~/.bashrc is only sourced if you are effectively using bash as your shell. ~/.profileshould be sourced too under those conditions, but it won’t be unless you add…
source ~/.profile
… to ~/.bashrc or ~/.bash_profile. For some reason, that was not included in the default installation.
However, you are most likely using zsh as your shell, in which case the shell initialization file is ~/.zshrc.

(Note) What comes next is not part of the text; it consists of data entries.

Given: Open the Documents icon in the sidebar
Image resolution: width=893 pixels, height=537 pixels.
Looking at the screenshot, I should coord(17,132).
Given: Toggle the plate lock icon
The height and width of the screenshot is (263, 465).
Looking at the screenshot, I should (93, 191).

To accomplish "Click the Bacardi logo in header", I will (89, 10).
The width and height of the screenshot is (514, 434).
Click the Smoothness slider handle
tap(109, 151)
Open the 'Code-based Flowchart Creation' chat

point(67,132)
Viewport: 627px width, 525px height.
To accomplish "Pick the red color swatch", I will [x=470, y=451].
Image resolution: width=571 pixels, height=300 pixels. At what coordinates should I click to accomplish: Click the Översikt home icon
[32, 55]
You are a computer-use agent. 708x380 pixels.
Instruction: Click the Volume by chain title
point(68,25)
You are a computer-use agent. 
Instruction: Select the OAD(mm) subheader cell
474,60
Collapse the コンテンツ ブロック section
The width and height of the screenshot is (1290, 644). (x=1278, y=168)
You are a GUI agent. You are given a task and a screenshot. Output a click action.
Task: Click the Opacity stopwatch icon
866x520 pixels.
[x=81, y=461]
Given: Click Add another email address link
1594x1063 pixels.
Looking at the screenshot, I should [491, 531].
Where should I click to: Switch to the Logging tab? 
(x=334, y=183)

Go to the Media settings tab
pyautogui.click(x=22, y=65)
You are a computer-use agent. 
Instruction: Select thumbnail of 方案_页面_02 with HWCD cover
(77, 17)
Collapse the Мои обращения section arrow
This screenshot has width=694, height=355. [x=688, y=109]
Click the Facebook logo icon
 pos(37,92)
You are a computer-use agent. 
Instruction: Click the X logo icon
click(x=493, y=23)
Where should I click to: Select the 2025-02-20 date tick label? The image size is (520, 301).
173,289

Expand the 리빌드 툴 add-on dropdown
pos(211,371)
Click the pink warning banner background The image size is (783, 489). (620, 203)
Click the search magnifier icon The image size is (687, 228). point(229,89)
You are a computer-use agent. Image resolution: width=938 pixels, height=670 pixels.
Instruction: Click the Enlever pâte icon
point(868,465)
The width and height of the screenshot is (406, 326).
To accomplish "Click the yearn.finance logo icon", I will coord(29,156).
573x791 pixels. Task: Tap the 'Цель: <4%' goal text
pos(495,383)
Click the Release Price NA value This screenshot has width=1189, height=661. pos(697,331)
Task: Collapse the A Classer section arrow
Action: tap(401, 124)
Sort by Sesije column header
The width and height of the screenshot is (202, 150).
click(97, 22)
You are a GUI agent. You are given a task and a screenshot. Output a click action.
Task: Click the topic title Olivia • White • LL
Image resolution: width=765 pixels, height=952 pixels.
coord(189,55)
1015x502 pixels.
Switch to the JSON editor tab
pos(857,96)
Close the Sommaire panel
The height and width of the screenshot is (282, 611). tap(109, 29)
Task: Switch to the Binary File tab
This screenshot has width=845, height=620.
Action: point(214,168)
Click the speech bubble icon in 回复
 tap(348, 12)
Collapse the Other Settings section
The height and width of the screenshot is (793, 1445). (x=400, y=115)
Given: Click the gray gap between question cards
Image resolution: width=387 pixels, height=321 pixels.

But even that won’t be the right place to put that command.
I cannot be sure because I don’t use GNOME, but it is possible that this variable is set from within /etc/environment or some other GUI-related configuration file, in which case there is of course a distinct difference between how X11 is started and how Wayland is started, depending on which of the two you use.
By default should have nothing or close to nothing in it.
It is one of the handful of places to set a global environment variable … but its not GUI-specific or anything … maybe you were thinking of /etc/profile(.d)?
A file under /etc/profile.d/ would have been one of the possible locations, indeed, but /etc/environment was obviously where the variable was set on the OP’s machine.
Or in /etc/profile file itself … my point was environment is not one of the GUI-specific locations for global env vars, unlike profile.
Also OP asked “where to set it” not where the option pre-existed … I dont think manjaro (or many distros) ship with things in /etc/environment. Mine certainly only has what I put in there, otherwise it would only have the original comment in it.